**Information**
┌──

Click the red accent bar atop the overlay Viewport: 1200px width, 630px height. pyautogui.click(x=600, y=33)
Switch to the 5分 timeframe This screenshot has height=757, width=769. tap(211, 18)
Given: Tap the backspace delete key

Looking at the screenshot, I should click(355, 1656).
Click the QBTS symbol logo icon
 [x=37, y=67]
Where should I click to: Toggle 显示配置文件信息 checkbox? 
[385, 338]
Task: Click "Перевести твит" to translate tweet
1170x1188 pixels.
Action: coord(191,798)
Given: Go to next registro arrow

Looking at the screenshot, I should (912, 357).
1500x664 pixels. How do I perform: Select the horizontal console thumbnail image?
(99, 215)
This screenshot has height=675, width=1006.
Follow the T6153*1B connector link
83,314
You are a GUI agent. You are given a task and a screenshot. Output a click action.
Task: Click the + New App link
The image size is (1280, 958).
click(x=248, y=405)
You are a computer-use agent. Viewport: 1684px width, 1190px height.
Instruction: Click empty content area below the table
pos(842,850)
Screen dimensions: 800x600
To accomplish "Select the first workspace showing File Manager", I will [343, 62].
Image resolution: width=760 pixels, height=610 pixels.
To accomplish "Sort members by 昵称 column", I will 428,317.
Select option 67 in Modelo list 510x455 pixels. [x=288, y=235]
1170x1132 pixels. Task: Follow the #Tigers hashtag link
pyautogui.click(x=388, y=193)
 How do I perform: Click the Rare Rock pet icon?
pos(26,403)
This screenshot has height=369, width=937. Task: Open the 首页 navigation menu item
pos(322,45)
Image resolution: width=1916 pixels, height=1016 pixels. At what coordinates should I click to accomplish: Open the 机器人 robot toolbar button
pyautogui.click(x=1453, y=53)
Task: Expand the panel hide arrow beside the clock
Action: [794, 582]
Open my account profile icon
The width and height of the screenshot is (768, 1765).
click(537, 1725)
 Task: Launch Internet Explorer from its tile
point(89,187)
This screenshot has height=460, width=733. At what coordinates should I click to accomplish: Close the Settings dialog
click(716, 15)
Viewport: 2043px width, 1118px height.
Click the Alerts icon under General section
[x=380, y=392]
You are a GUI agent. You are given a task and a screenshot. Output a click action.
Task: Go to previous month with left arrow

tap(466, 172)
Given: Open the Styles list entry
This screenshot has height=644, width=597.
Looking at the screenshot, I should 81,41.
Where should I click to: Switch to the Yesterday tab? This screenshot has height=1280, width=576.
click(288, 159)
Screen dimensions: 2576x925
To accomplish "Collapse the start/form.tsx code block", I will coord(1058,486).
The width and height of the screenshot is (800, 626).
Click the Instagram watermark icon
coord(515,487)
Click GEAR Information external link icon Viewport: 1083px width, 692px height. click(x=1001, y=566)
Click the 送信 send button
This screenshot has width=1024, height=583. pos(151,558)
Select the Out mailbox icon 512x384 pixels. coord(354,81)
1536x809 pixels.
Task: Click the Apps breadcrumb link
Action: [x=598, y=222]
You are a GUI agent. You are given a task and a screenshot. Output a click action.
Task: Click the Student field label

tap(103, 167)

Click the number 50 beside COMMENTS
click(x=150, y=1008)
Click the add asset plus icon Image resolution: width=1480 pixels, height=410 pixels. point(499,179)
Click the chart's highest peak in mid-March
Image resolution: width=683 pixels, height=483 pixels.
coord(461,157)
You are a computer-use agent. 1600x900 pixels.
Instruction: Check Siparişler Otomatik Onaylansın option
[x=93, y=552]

└──

**Prompt**
One figure is all that is needed: the number of lines above in which the word "list" appears.

**Result for this task**
2